SECTION 1.
The Legislature finds and declares all of the following:
(a) California is home to over 1,500,000 United States military veterans, with the largest veteran population of any state in the nation.
(b) Since 2001, over 125,000 veterans have died by suicide, and 29 percent of veterans of the Global War on Terrorism are known to suffer from post-traumatic stress disorder (PTSD). The disproportionate incidence of serious health conditions, including PTSD, treatment-resistant depression, substance use disorders, and traumatic brain injuries, among veterans is also a driver of the disproportionate incidence of suicide among them. We lose between 17 and 44 veterans to suicide every day in the United States. Suicide is also a leading cause of violent death in California and our state loses veterans to suicide at a rate significantly more than double the rate that other Californians are lost to suicide each year.
(c) According to the most recent data available from the United States Department of Veterans Affairs, California’s veterans accounted for 449 of the 4,193 Californians, and 6,407 of all veterans, lost to suicide in the same year.
(d) California’s veterans are overrepresented among our state’s unhoused population, and disproportionately impacted by substance use disorders.
(e) The mental health crisis experienced by veterans in our state and across our nation has reached staggering proportions. Our great state needs to redouble efforts to address the mental health needs of these brave and unselfish Californians.
(f) There is a mental health emergency severely impacting California’s military veterans and it is necessary for the state to initiate ongoing and urgent action to address the veteran mental health emergency in California, until the rate of veteran suicide in California is no greater than the rate of suicide impacting all Californians.
(g) The United States Food and Drug Administration (FDA) has granted breakthrough therapy designation (BTD) to CYB003, a novel, proprietary, and synthetic psilocybin analog designed to provide the therapeutic benefits of classical psychedelics. The FDA’s BTD is reserved for drugs that substantially improve over existing therapies in treating severe or life-threatening conditions. BTD status not only accelerates the development and review process, but it also facilitates closer collaboration between the drug developer and the FDA. The ultimate goal is to bring promising treatments to patients more quickly and efficiently. In awarding BTD status to a psilocybin analog in the treatment of major depressive disorder, the FDA recognized not only the revolutionary potential of psychedelic-assisted therapies in treating medical and psychiatric conditions that disproportionately impact veterans, they also recognized the urgent need to make access to these therapies broadly available in the United States.

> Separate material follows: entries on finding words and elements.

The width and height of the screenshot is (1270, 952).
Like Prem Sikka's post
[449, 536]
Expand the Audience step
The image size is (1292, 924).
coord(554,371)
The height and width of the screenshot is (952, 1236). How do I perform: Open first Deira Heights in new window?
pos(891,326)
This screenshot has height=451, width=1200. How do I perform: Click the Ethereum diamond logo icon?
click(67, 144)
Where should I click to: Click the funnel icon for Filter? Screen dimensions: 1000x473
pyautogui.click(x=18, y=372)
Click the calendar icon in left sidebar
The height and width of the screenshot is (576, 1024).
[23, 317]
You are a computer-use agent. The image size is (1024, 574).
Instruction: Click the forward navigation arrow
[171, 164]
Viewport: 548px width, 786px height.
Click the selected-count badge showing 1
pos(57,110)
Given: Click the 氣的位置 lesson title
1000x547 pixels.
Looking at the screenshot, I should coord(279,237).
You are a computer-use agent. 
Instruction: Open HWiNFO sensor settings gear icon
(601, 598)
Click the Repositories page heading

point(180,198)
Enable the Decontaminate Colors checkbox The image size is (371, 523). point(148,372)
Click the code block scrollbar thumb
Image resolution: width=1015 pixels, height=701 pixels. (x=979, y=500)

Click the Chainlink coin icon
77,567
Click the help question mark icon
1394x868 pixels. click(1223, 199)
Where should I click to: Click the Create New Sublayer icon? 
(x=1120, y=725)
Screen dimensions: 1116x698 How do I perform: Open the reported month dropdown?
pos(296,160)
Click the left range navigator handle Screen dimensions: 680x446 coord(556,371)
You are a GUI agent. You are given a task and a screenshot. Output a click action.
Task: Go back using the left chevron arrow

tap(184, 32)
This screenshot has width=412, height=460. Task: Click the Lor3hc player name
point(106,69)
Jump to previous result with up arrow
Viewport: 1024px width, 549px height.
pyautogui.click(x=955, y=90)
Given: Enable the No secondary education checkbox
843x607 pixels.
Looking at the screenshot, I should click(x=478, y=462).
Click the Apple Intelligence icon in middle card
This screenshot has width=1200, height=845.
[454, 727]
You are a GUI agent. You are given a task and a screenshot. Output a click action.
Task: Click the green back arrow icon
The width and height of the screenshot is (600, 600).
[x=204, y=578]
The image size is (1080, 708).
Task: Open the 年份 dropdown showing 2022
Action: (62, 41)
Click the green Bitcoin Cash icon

(h) Veterans exploring treatment solutions are currently forced to leave our country in order to access novel medicines and psychedelic assisted therapies. This crisis necessitates swift action and coordination by the federal and state governments to explore and develop these novel treatments for service-related health conditions fueling the disproportionate incidence of suicide among veterans. However, FDA regulations and guidelines for approving investigational new drug research strongly discourage research protocols permitting trial participants with certain comorbidities, the overlapping occurrence of two or more medical or psychiatric conditions in a single subject, effectively deeming veterans with severe and life-threatening psychiatric conditions ineligible from participating in FDA-approved clinical trials, and leaving critical gaps in clinical research on the safety and efficacy of psychedelic-assisted therapies. At the same time, growing scientific evidence shows that psychedelics may be especially effective in treating patients with the types of comorbidities that are fueling the disproportionate incidence of veteran suicide, requiring a different approach to clinical trials of psychedelic compounds. Both the scale and immediacy of the crisis require concerted state and federal government action to address.
(i) Psychedelic medicines can help lay the foundation for further healing, and the approval of these new treatments would represent a revolutionary advance in care for those suffering from these health conditions. This advance has the potential to save the lives of countless veterans in California, and others throughout our great country, who might otherwise be lost to suicide.
(j) Our veterans need both state and federal laws to enable urgent clinical research of psychedelic treatments that actually includes veteran subjects. Veterans have largely been excluded from participating in FDA-regulated clinical trials due to the incidence of multiple overlapping mental health conditions commonly experienced by our veterans returning from war zones. Despite these barriers, the research is critical to advancing safe and effective treatments through the FDA’s drug approval process, so that veterans can access them through the Department of Veterans Affairs and their medical facilities.
(k) In order to facilitate urgently needed clinical research with veteran participants, and facilitate clinical research with readily available, nonproprietary botanical forms of breakthrough treatments, and thereby provide veterans with debilitating or life-threatening mental health indications with timely, lawful, and medically supervised access to FDA-designated breakthrough therapies, it is necessary to provide the state’s public hospitals and research institutions with the ability to conduct that research in compliance with state law. In order to provide this critical ability, the Legislature finds it is necessary to pass this act to amend Sections 11213 and 11392 of the Health and Safety Code, and add Article 1.5 (commencing with Section 11214) to Chapter 5 of Division 10 of the Health and Safety Code.